An Algorithm for Reducing Errors-in-Variable Bias in Simple and Multiple Linear Regressions.
eive
An R package for Errors-in-variables estimation in linear regression
Installation
Install stable version from CRAN
install.packages("eive")
Install development version
Please install devtools
package before installing eive
:
install.packages("devtools")
then install the package from the github repo using
devtools::install_github(repo = "https://github.com/jbytecode/eive")
The Problem
Suppose the linear regression model is
$$ y = \beta_0 + \beta_1 x^* + \varepsilon $$
where $y$ is n-vector of the response variable, $\beta_0$ and $\beta_1$ are unknown regression parameteres, $\varepsilon$ is the iid. error term, $x^*$ is the unknown n-vector of the independent variable, and $n$ is the number of observations.
We call $x^*$ unknown because in some situations the true values of the variable cannot be visible or directly observable, or observable with some measurement error. Now suppose that $x$ is the observable version of the true values and it is defined as
$$ x = x^* + \delta $$
where $\delta$ is the measurement error and $x$ is the erroneous version of the true $x^*$. If the estimated model is
$$ \hat{y} = \hat{\beta_0} + \hat{\beta_1}x $$
then the ordinary least squares (OLS) estimates are no longer unbiased and even consistent.

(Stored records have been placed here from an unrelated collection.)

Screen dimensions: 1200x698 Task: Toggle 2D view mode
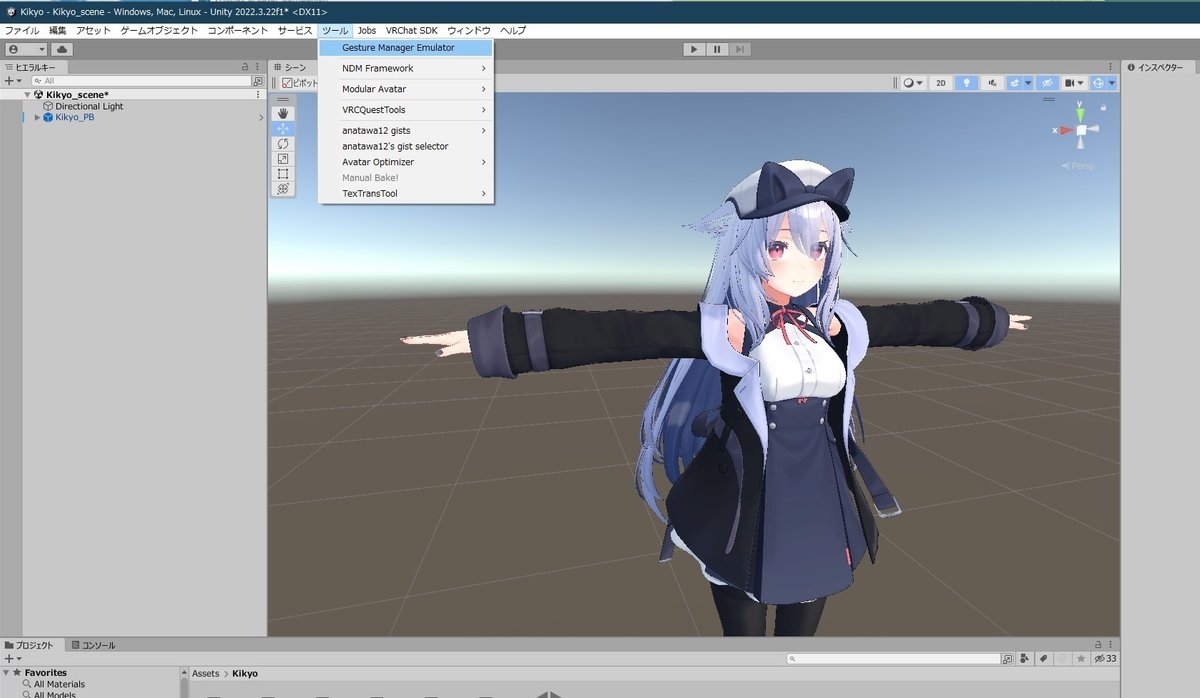(x=940, y=82)
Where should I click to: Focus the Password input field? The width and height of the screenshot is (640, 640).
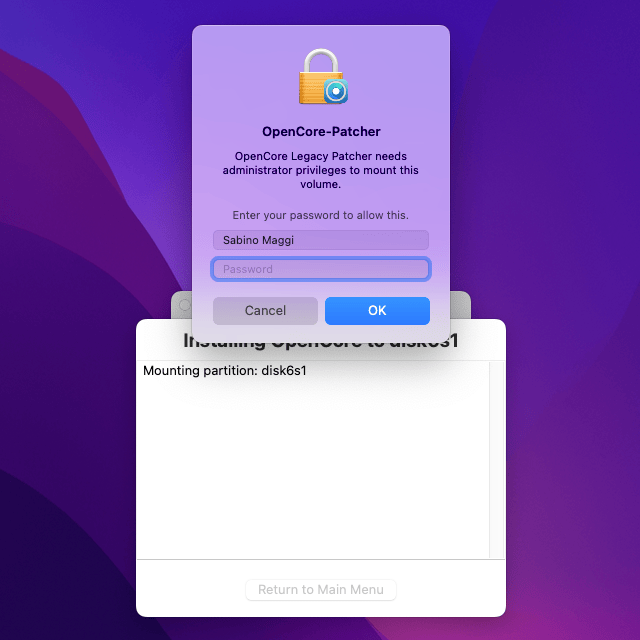click(x=321, y=269)
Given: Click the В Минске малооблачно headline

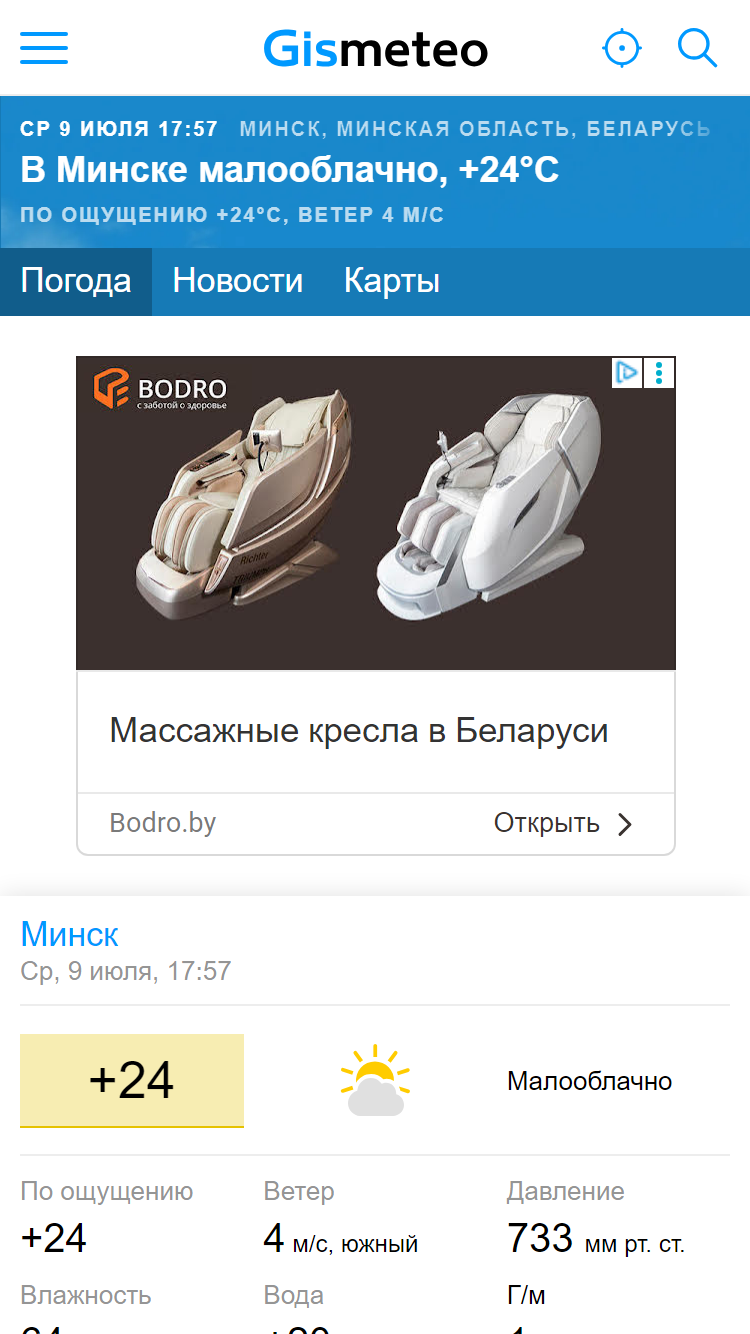Looking at the screenshot, I should [290, 170].
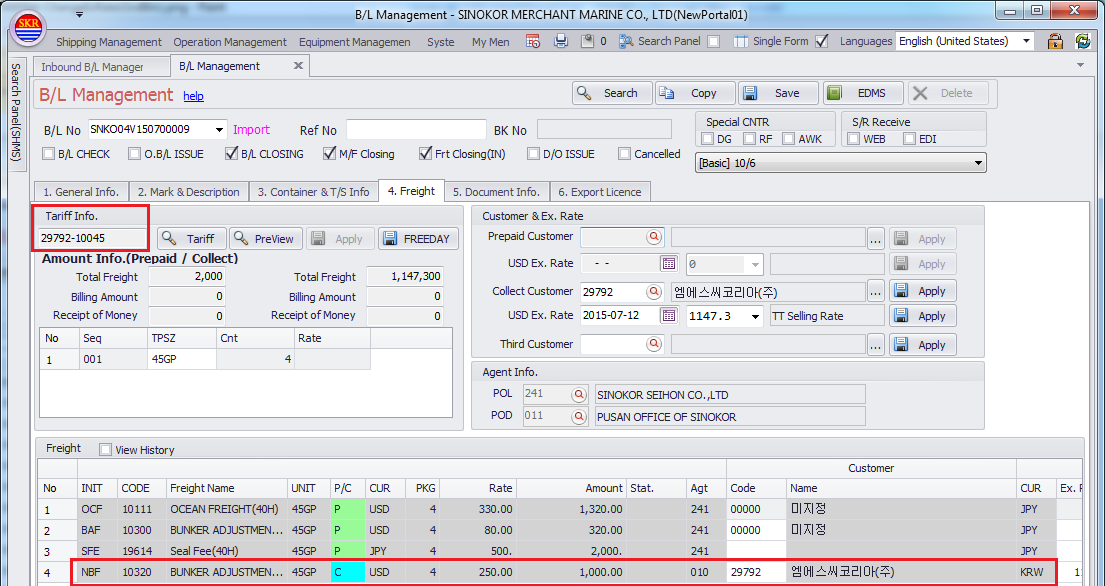Click the padlock icon in top toolbar
Image resolution: width=1105 pixels, height=586 pixels.
tap(1054, 41)

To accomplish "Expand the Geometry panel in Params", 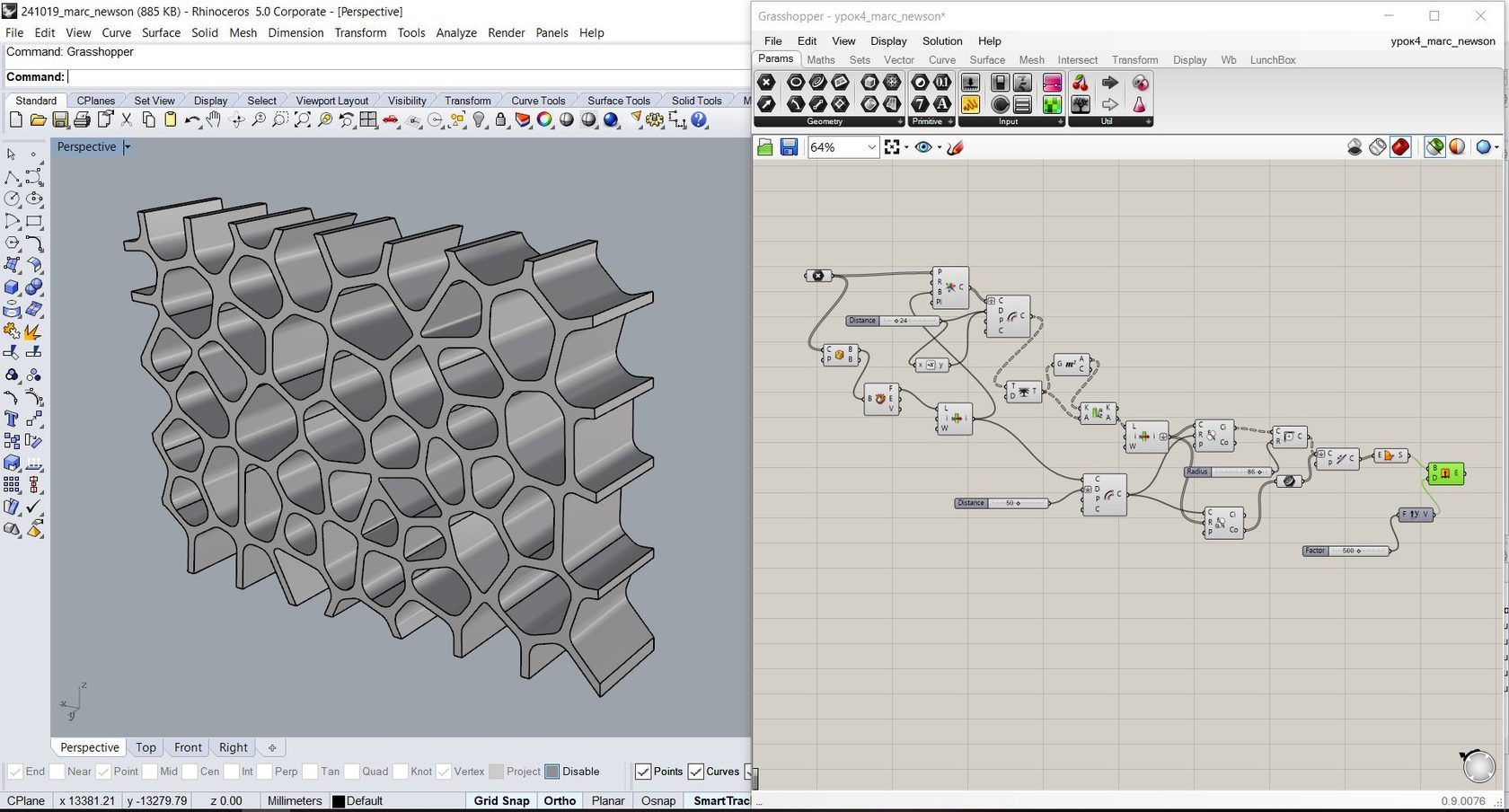I will 899,122.
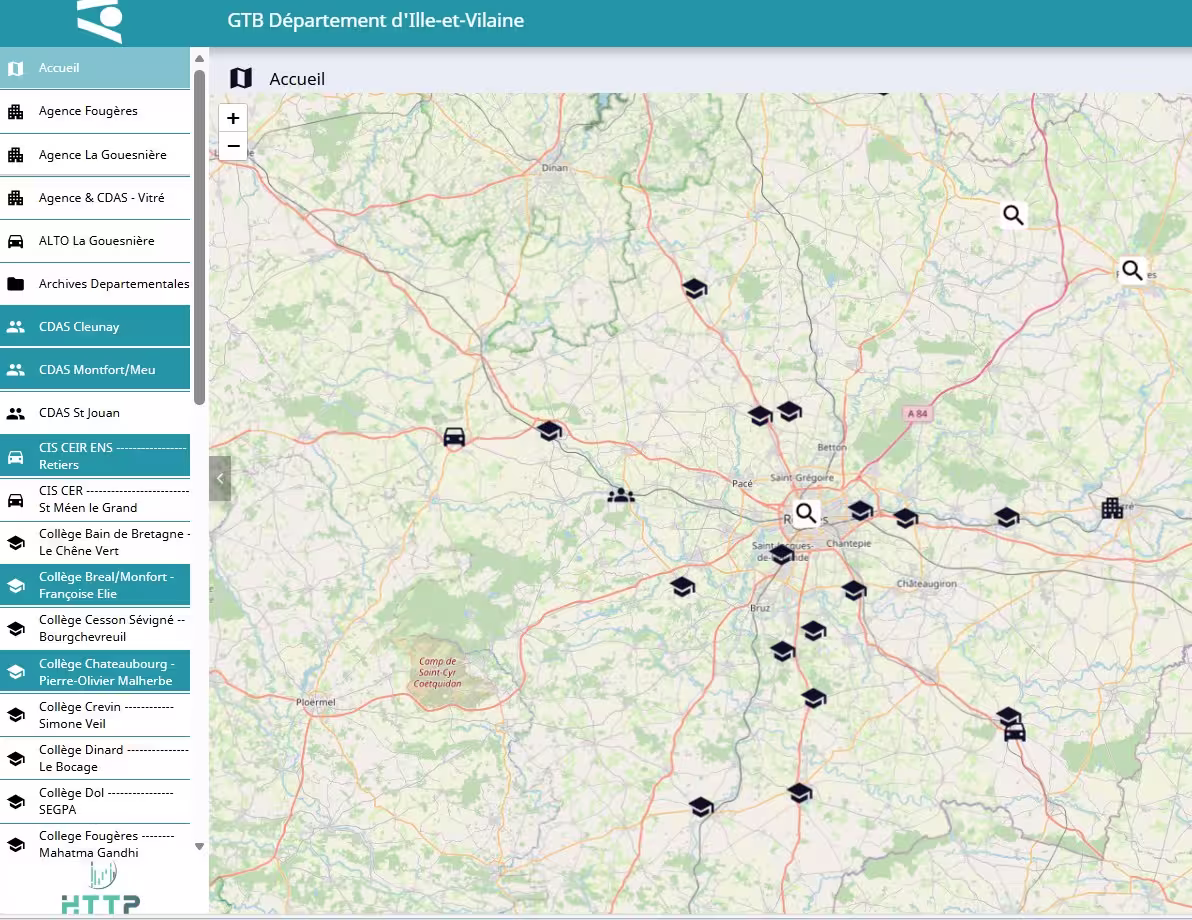Click the people group marker on map

coord(621,494)
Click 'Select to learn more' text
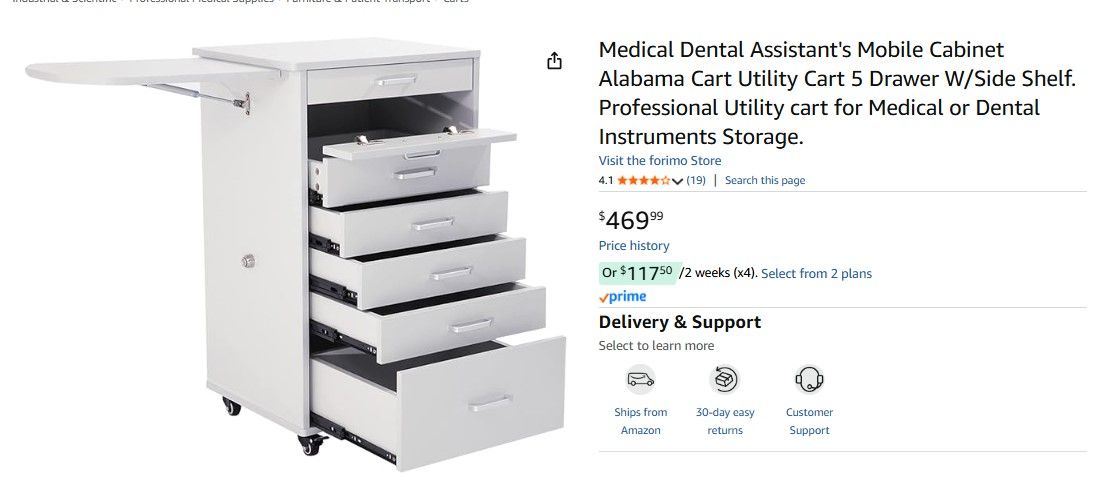The image size is (1109, 479). click(656, 346)
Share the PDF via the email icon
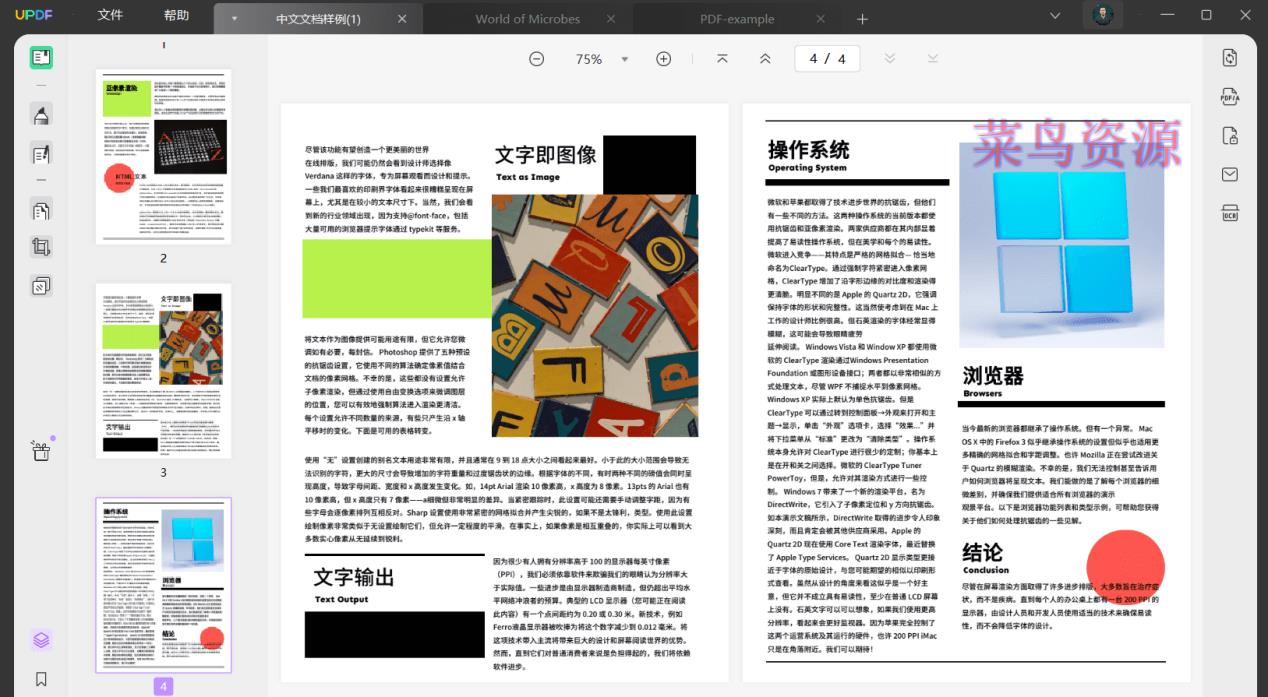1268x697 pixels. [1229, 174]
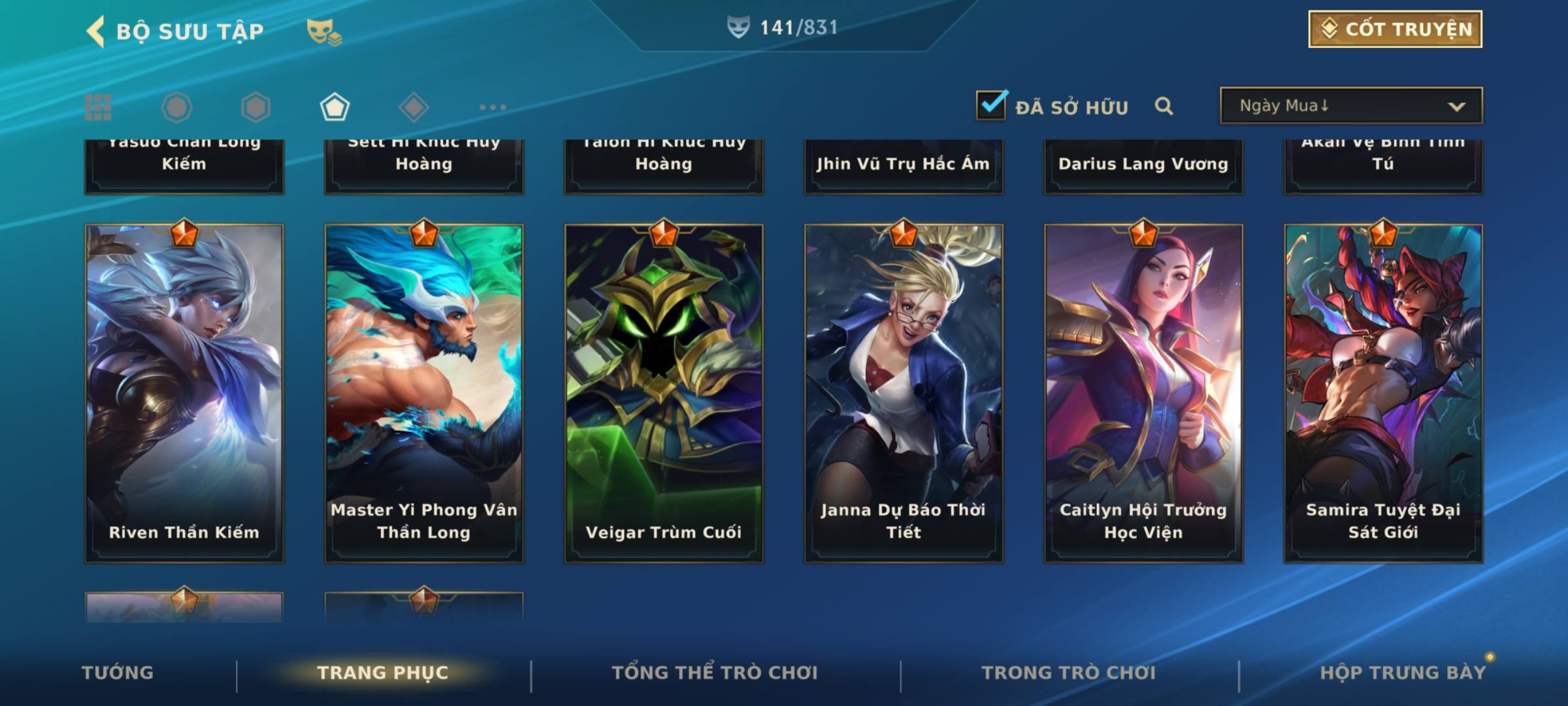The image size is (1568, 706).
Task: Open the Tổng Thể Trò Chơi tab
Action: pyautogui.click(x=715, y=673)
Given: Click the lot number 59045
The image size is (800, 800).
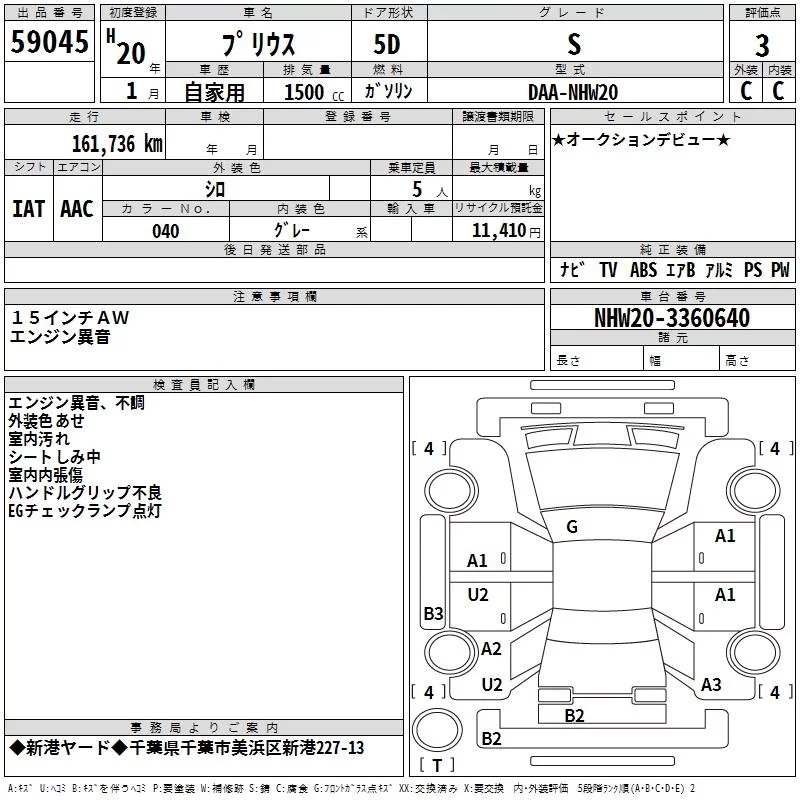Looking at the screenshot, I should 49,42.
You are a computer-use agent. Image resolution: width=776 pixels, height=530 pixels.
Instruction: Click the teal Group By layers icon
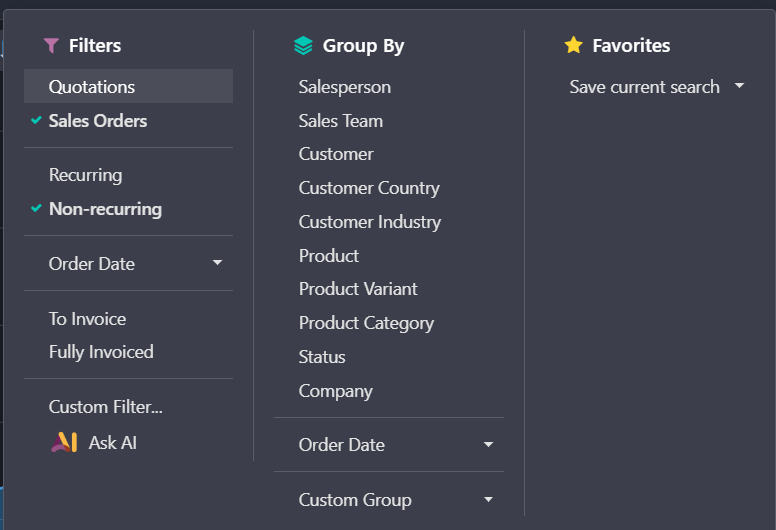click(303, 46)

Eive-cga is an estimator devised for this problem. The aim is to reduce the errors-in-variable bias with some cost of increasing the variance. At the end, the estimator obtains lower Mean Square Error (MSE) values defined as
$$ MSE(\hat{\beta_1}) = Var(\hat{\beta_1}) + Bias^2(\hat{\beta_1}) $$
for the Eive-cga estimator. For more detailed comparisons, see the original paper given in the Citation part.
Usage
For the single variable case
> eive(dirtyx = dirtyx, y = y, otherx = nothing)
and for the multiple regression
> eive(dirtyx = dirtyx, y = y, otherx = matrixofotherx)
and for the multiple regression with formula object
> eive(formula = y ~ x1 + x2 + x3, dirtyx.varname = "x", data = mydata)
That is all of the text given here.